[TEXT BLOCK]
▬▬▬▬▬▬
What can Israel's past assassinations tell us about the Fakhrizadeh hit?

INTELLIGENCE AFFAIRS: Understanding the anatomy of an assassination

FROM LEFT CLOCKWISE: Imad Mughniyeh, Khaled Mashal Mohammed al-Mabhouh and Mohsen Fakhrizadeh. (photo credit: WIKIMEDIA COMMONS & REUTERS)
FROM LEFT CLOCKWISE: Imad Mughniyeh, Khaled Mashal Mohammed al-Mabhouh and Mohsen Fakhrizadeh.
In September 2019, sources close to Mossad director Yossi Cohen told The Jerusalem Post that the game changer from the January 2018 raid on Iran’s secret nuclear archive was Iran’s nuclear program map.
Yes, Prime Minister Benjamin Netanyahu famously said at his April 2018 news conference to “remember that name” about Iran military nuclear program chief Mohsen Fakhrizadeh. But he and the Mossad had known who he was for a while.
The sources emphasized the map.
What if the map did not merely unlock for the Mossad all of the sites where the Islamic Republic was possibly hiding pieces of its nuclear program’s military dimensions, but also revealed where and how it could track nuclear scientists – including, say, Fakhrizadeh?
According to foreign sources, Fakhrizadeh was assassinated by Israel on November 27. If it was Israel, how long was Israel planning the operation? When was it decided to pull the trigger, and what were the key strategic and diplomatic considerations for the timing and final decision to green-light or red-light the operation?
The truth is that the Israeli intelligence community is at an unusual level of radio silence because of the concern of possible retaliation from Tehran.
But from speaking to various intelligence sources and piecing together reports about past assassinations and attempted assassinations, the Post can give some educated estimates about what happened with Fakhrizadeh.
Khaled Mashaal
In past interviews former Mossad chief Danny Yatom has given to the Post, in his book The Labyrinth of Power and from other sources, the amount of detail about the planning and timing for the attempted assassination of Mashaal, who was the leader of Hamas at the time, may be unprecedented as compared to any other Mossad assassination event.
On July 30, 1997, Yatom was in the airport in Eilat when he got a call about a terrorist attack in the Mahaneh Yehuda market which killed 16 and wounded 200.
He went straight to meet with Prime Minister Benjamin Netanyahu and the other security chiefs.
Already at that meeting, Netanyahu instructed all intelligence services to come back to him with Hamas targets that could be attacked in response.
Most histories of the attack skip over the next bit to the date of the attempted assassination.
But what followed and didn’t follow are a fascinating story on its own and give us more insight into the Mossad’s timing and planning in general.
In fact, after all of that, it was not until an additional massive terrorist attack on September 4 that the need to respond took on a sense of immediate urgency.
▬▬▬▬▬▬
[WHAT IS ASKED]
1. Answer these from the article on Israeli assassinations, each answer on its own line marked to match:
(a) In what month and year was the raid on Iran's secret nuclear archive?
(b) What position did Mashaal hold at the time of the attempted assassination?
(c) How many people did the July 30, 1997, attack in the Mahaneh Yehuda market kill?
2. Please list every date that the article on Israeli assassinations mentions.
3. Carry on writing the article on Israeli assassinations, picking up right after its last sentence.

[COLLECTED MATERIAL]
▬▬▬▬▬▬
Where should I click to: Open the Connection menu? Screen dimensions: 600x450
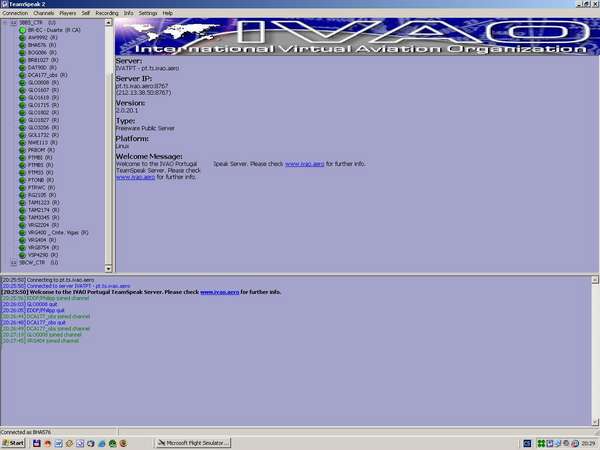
▬▬▬▬▬▬
[TASK RESPONSES]
1.
(a) January 2018
(b) Leader of Hamas
(c) 16

2.
September 2019
January 2018
April 2018
November 27
July 30, 1997
September 4

3.
It was only then, more than a month later, that Yatom presented a list of eight names, with Mashaal being fifth from the top of the list. The Mossad chief had him that far down on the list for a few reasons.
At the end of the day, though Mashaal was Hamas’s leader in the symbolic sense, there were other senior operatives actually directing Hamas terrorist operations on a daily basis, and it was judged that eliminating them would be a greater concrete setback. The Mossad’s professional echelon believed killing Mashaal would cause only a temporary shock.
Moreover, Yatom was concerned that acting in Jordan could undermine newly budding Israeli-Jordanian peaceful relations.
Netanyahu overruled these concerns.
The Mossad’s operational planners were directed to try to pick a method of killing that would avoid creating tension with Jordan.
Yatom, along with H, head of operations, and Mishka Ben-David, head of the intelligence department, met with Netanyahu and set a series of conditions – such as the absence of bodyguards and family members and nothing that might lead to the agents’ capture.
If any conditions were not met, the order was to abort.
The Mossad operatives, who entered Jordan under fake Canadian identities, spent some indeterminate amount of September in Jordan surveilling Mashaal and preparing for the ideal moment to strike.
September 25, 1997, was the last day they had to carry out the operation before their orders would be to return home. They carried it out, despite, according to Yatom, violating the conditions for the operation.
Mashaal was poisoned, but the Mossad ended up giving him a cure to save his life as part of a deal to get back its captured operatives who bungled their escape plan.
Putting the result aside, this was the Mossad moving at light speed. It executed an operation in approximately three weeks, though Mashaal was certainly being watched even before July 1997.
Part of why the Mossad moved so fast was the enormous political pressure on Netanyahu after the multiple horrid mass terrorist murders.
Note that if there had not been a second attack on September 4 – a month had passed without the Mossad even presenting its target list – the attack probably would not have been in September.
The original plan was likely to carry something out after several months of planning.
Concerns about relations with Jordan were set aside.
The symbolic value of Mashaal as well as the analysis that he was on the extreme end of the spectrum, even within Hamas, led to Netanyahu’s final decision to go after him and fast.
This likely made the Mashaal assassination atypical and could also be part of why it flopped.
Imad Mughniyeh (according to foreign sources)
Hezbollah’s military chief Mughniyeh was at the top of both the US’s and Israel’s hit lists for decades.
This was after he pulled off operations that had killed hundreds of Americans and Jews in Lebanon, Argentina and elsewhere, dating back to the 1980s.
Unlike Mashaal, who lived and operated in plain sight, Mughniyeh was always in hiding.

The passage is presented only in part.